I want to use Python for doing full text searches of XML data.
<elements> <elem id="1">some element</elem> <elem id="2">some other element</elem> <elem id="3">some element <nested id="1"> other nested element </nested> </elem> </elements>
The most basic functionality I want is that a search for "other" in an XPath ("/elements/elem") returns at least the value of the ID attribute for the matching element (elem 2) and nested element (elem 3, nested 1) or the matching XPaths.
The solution should be flexible and scalable.
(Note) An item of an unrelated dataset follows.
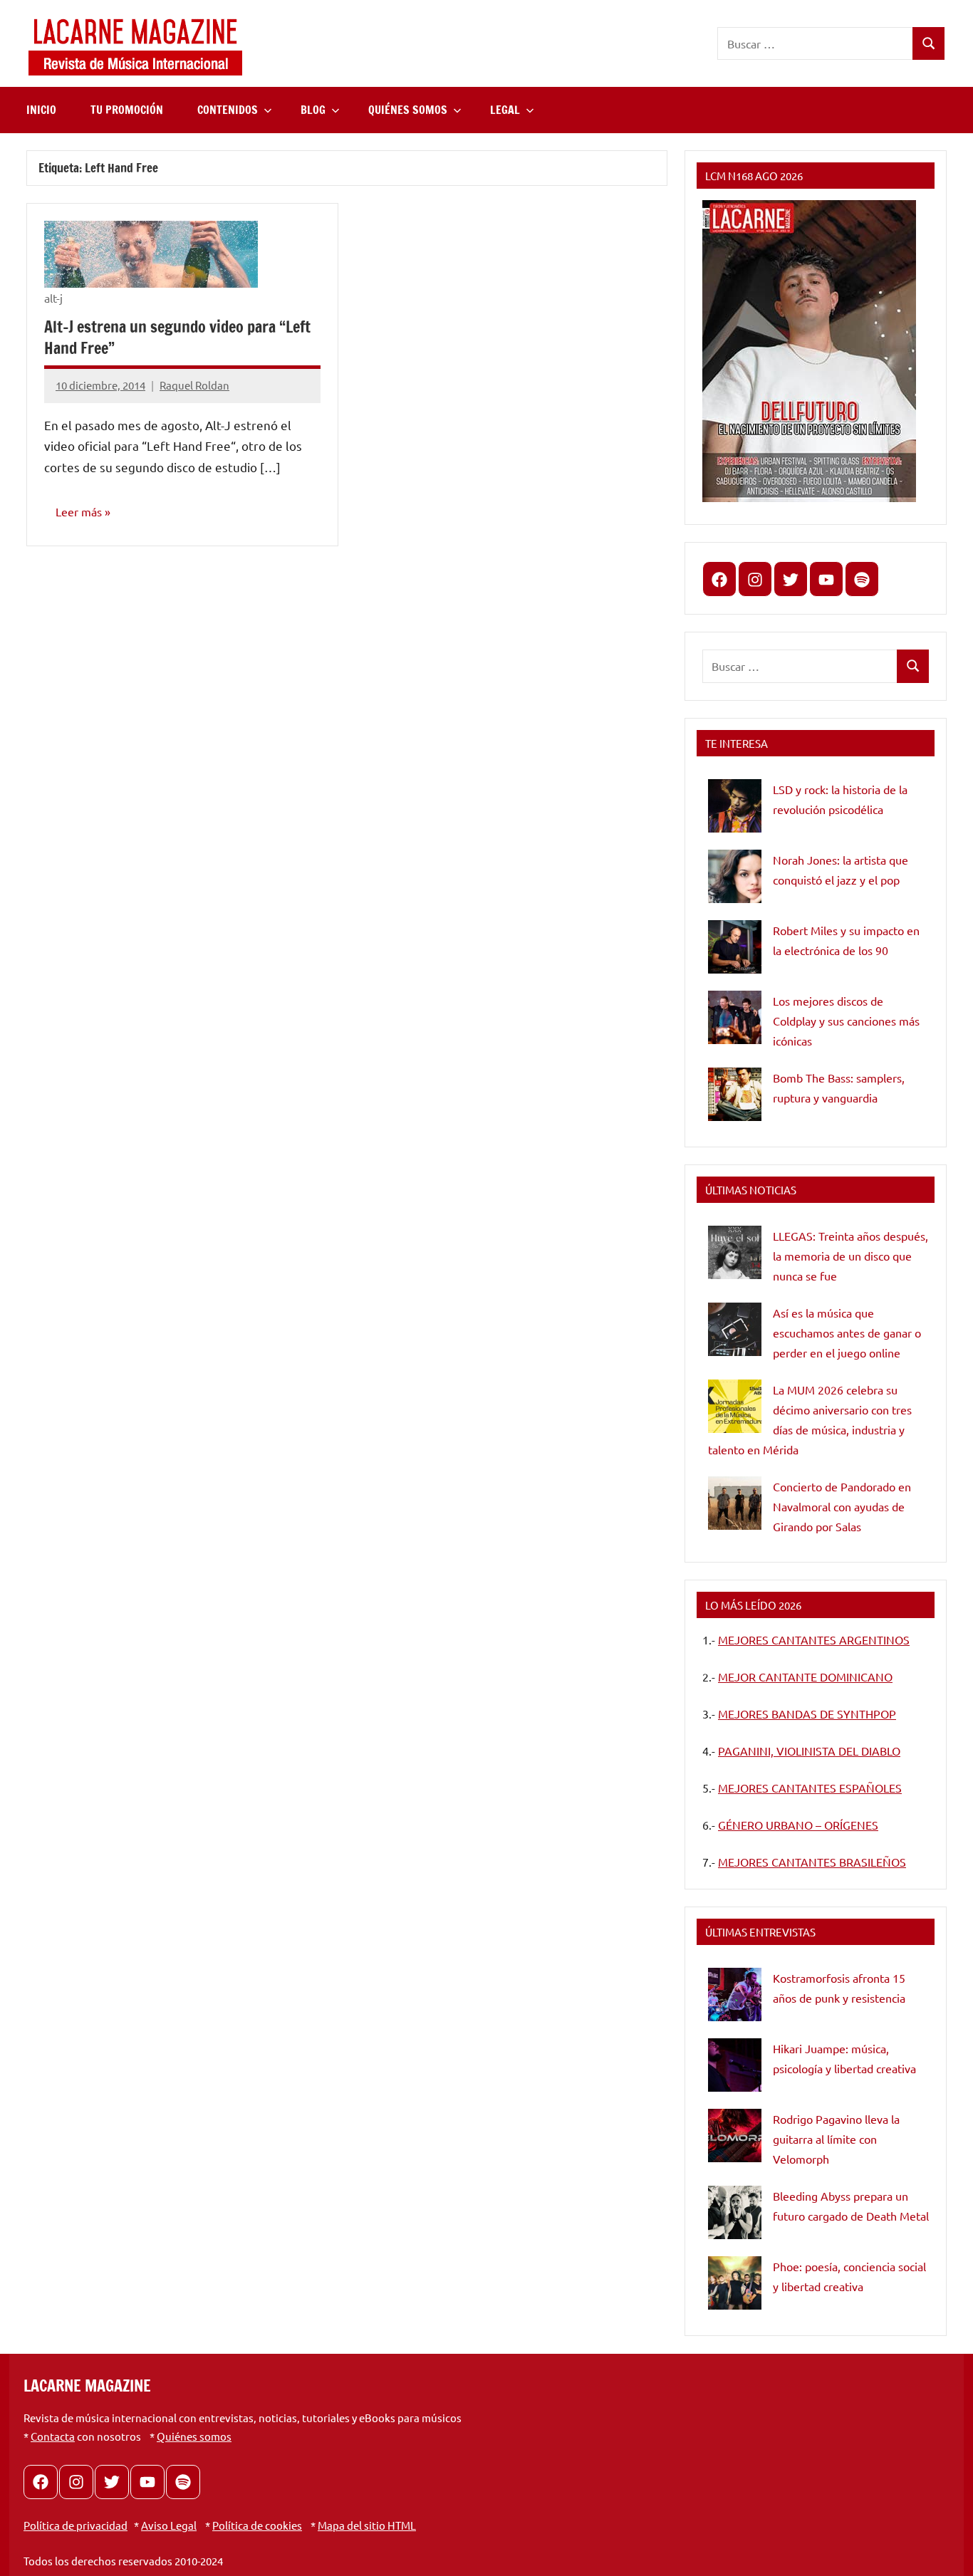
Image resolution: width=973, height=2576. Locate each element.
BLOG (313, 110)
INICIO (41, 110)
I am looking for possible combinations of these features:
- search nested elements (infinite depth)
- search attributes
- search for sentences and paragraphs
- search using wildcards
- search using fuzzy matching
- return precise matching info
- good search speed for large XML files
I don't expect a solution with all of the ideal functionality, I'll have to combine different existing functionalities and code the rest myself. But first I would like to know more about what there is out there, which libraries and approaches you would usually use for this, what their pros and cons are.
EDIT: Thanks for the answers so far, I added detail and started a bounty.
Compared to the feature list that was added later:
- search nested elements (infinite depth): yes
- search attributes: yes
- search for sentences and paragraphs: no. Assuming that "paragraphs" are actual xml elements, then yes. But "sentences" as such, no.
- search using wildcards: yes (regular expressions)
- search using fuzzy matching: no (assuming stemming, synonyms and so on...)
- return precise matching info: yes
- good search speed for large XML files: yes, except when your files are so extremely large that you would actually need a fulltext index to get good speed anyway.
The only way to satisfy all your request that I see, would be to load your files into a native xml database that supports "real" fulltext search (via XQuery Fulltext probably) and use that. (can't help you much further with that, maybe Sedna, which seems to have a python API and seems to supports fulltext search?)